Atualmente, afirma, os direitos humanos são considerados proteções legais universais, não discriminatórias, juridicamente estabelecidas e com um conjunto de obrigações positivas e negativas – o que fazer e o que não fazer. Existem várias raízes filosóficas dos direitos humanos (DH), que podemos encontrar particularmente em John Locke: vida, liberdade e propriedade, o núcleo dos direitos naturais. Contudo, tais direitos naturais não devem ser entendidos com os direitos humanos. Uma das principais questões acerca dos DH é a do seu caráter universal. Em 1947, a Associação Americana de Antropologia emitiu uma declaração contestando a universalidade dos direitos humanos, defendendo um relativismo cultural radical que considera que cada sociedade tem a sua cultura e, consequentemente, tem os seus próprios valores. Posteriormente, em 1999, a mesma associação matizou esta declaração reconhecendo a importância dos direitos humanos.

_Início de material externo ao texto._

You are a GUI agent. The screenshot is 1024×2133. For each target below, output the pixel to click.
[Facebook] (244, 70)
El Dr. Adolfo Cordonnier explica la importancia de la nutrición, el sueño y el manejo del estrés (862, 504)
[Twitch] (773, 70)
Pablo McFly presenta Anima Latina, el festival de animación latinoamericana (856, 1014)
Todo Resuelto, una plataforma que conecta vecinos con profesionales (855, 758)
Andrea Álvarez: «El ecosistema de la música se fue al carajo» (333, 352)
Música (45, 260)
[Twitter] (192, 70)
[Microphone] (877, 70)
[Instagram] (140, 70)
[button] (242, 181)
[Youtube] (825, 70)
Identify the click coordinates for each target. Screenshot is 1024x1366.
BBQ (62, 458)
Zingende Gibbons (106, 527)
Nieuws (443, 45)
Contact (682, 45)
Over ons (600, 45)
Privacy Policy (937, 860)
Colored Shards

Maria Fernanda Henriques, provocatoriamente, enunciou que “os direitos são humanos, as mulheres é que não”, procurando demonstrar como as mulheres têm sido consistentemente arredadas dos DH, sendo os seus “pontos cegos”. Existe, afirmou, uma grande assimetria entre os direitos humanos e a sua efetiva aplicação às mulheres, o que talvez justifique algum tipo de discriminação positiva. Existe uma conceção antropológica assimétrica que atravessa as nossas sociedades e de que são expressões fenómenos como a objetificação da mulher.

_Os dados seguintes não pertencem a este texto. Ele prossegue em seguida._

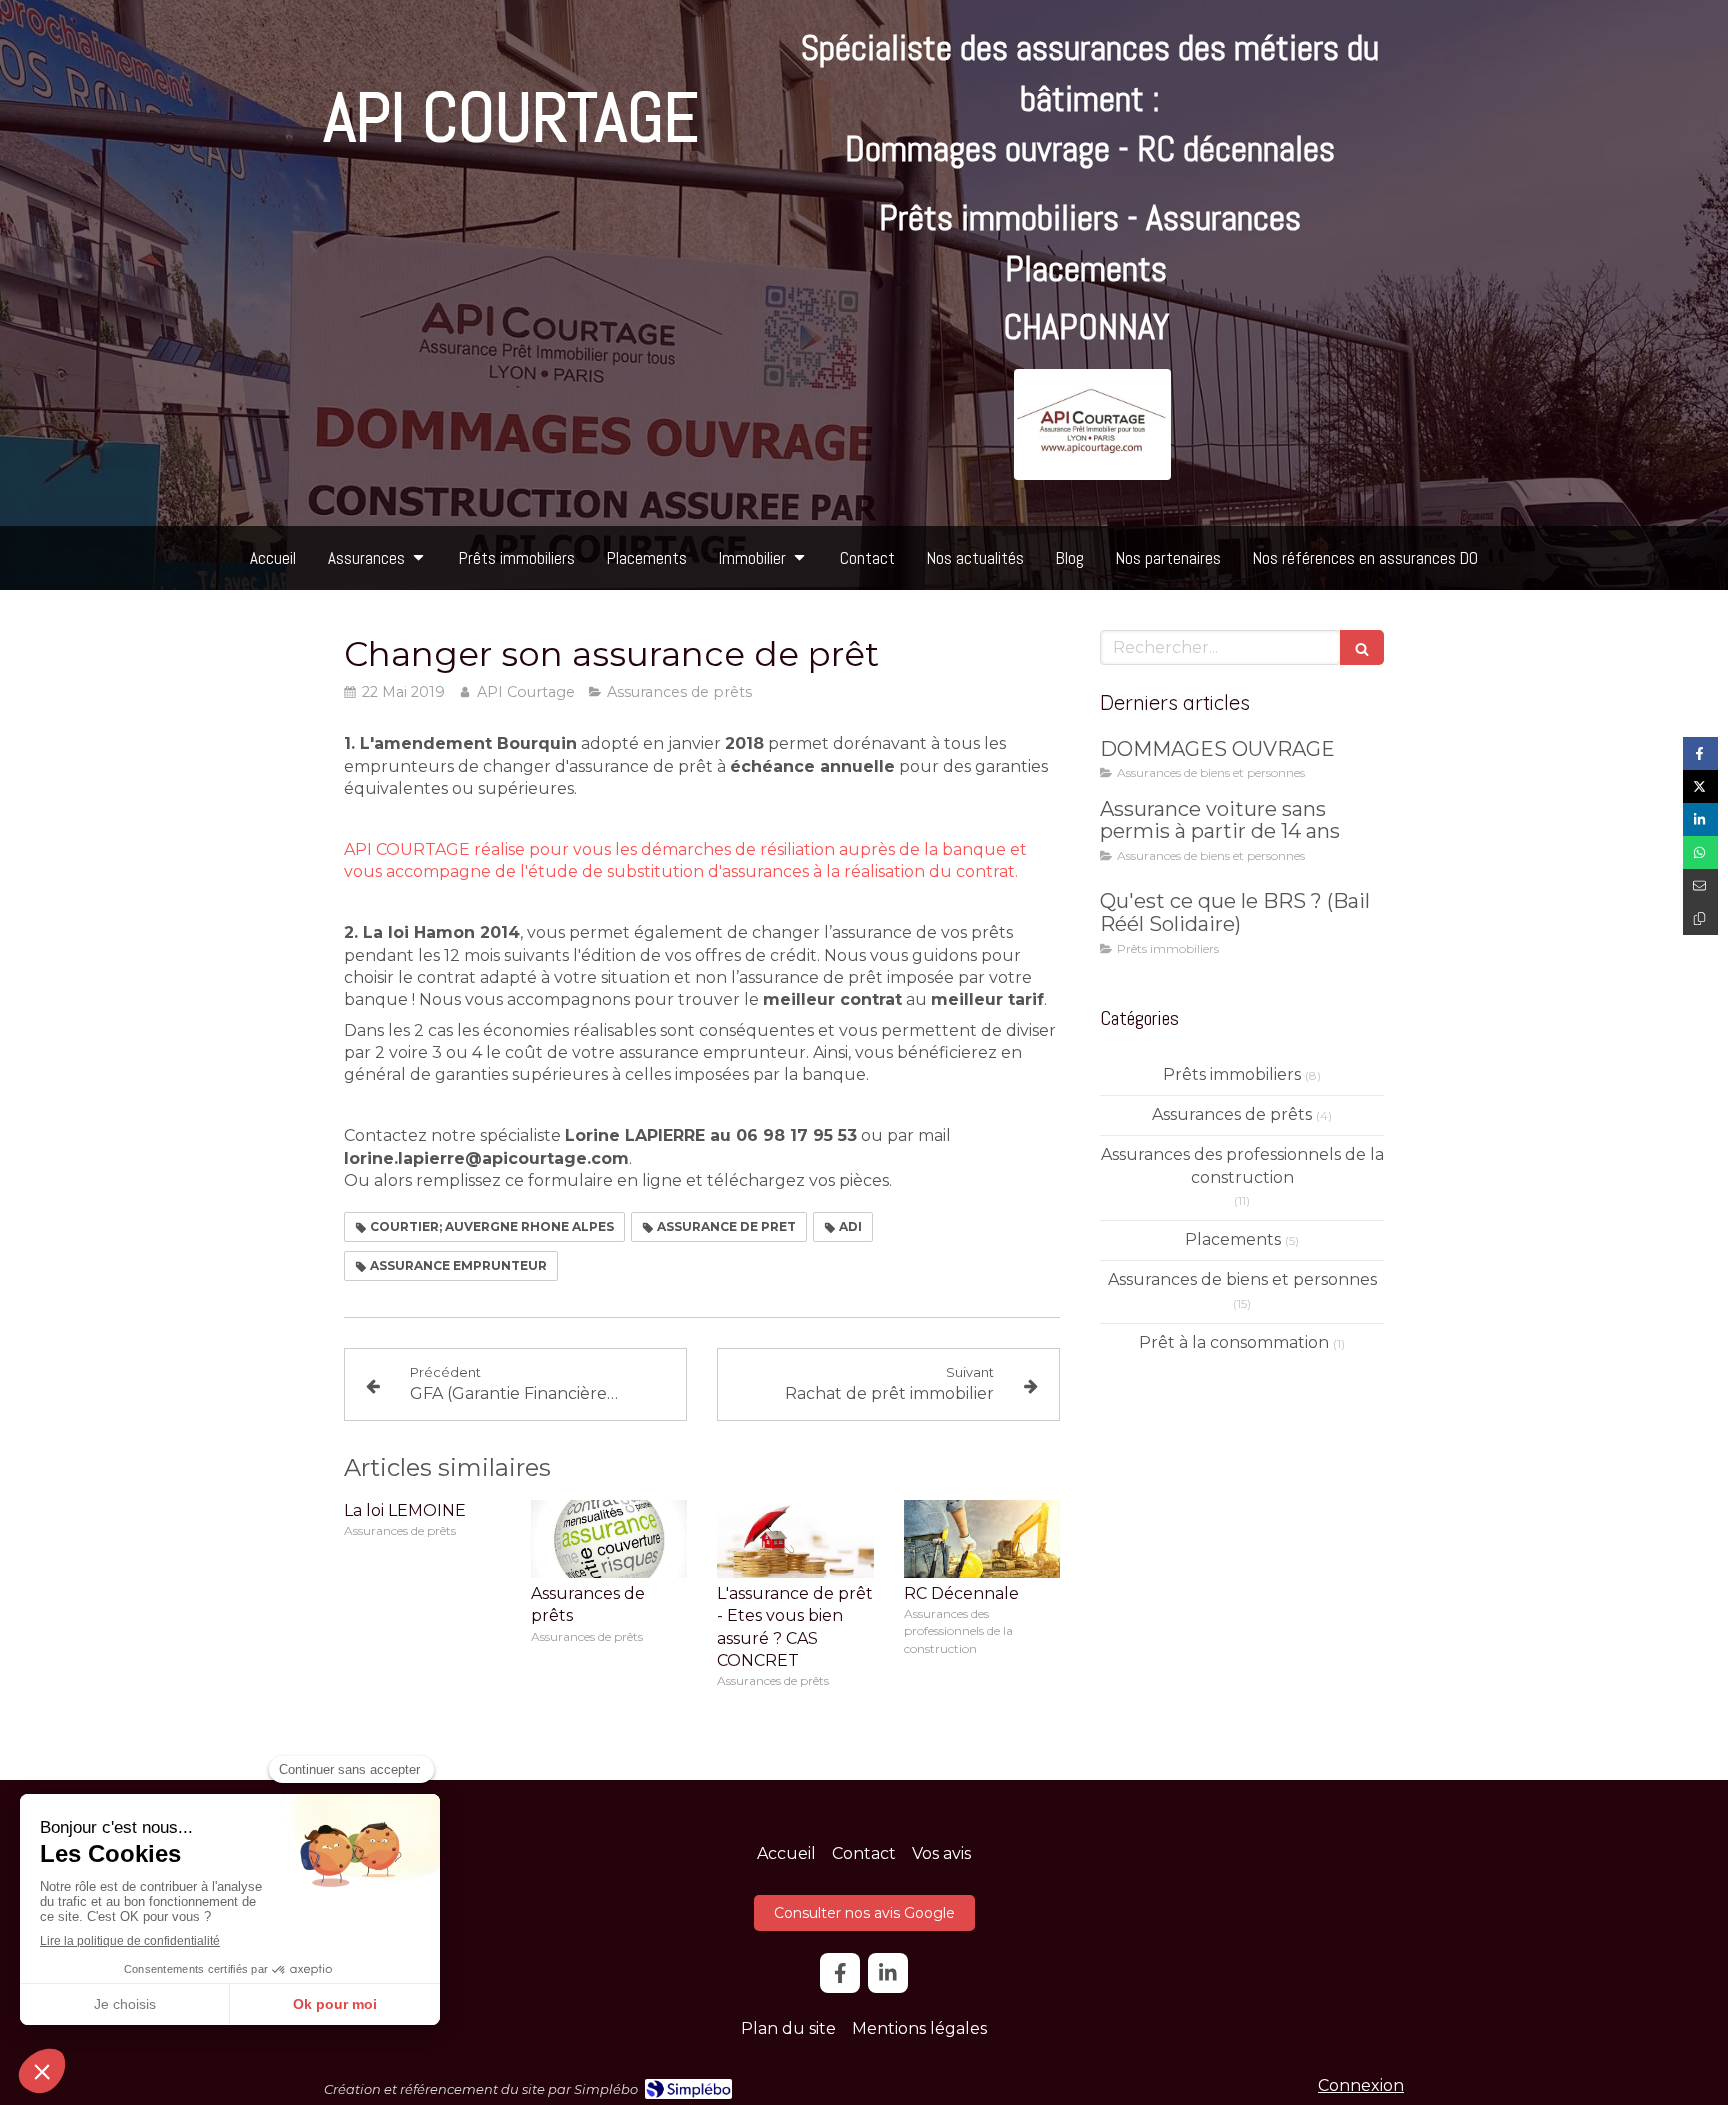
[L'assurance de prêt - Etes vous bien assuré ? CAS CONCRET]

Olga Pombo salientou que o Estado-Nação, nos últimos séculos, conseguiu “domesticar o Homem”, transformando-o num cidadão que vai votar de 4 em 4 anos. Contudo, nas nossas sociedades temos humanos que estão reduzidos precisamente à condição de humano, não tendo acesso à condição de cidadão: os imigrantes, os refugiados, etc. Ora, os DH foram pensados para o cidadão, e não para estes indivíduos, como os apátridas, que são enfiados em campos, sendo-lhes vedado o acesso a direitos de cidadania. E por isso, afirma, é importante entender esta distinção entre direitos humanos e direitos de cidadania. A Escola, hoje, orienta-se para a produção de cidadãos (“Educação para a Cidadania”) e não para a formação de Seres Humanos. Será que aceitamos passivamente que o imigrante, por não pagar impostos, não tem direito a lavar-se, a ter uma casa de banho, a ter acesso a comida e Educação? Daqui resulta a xenofobia e o racismo, pelo que deveríamos proceder ao reconhecimento universal dos DH, independentemente dos direitos de cidadania.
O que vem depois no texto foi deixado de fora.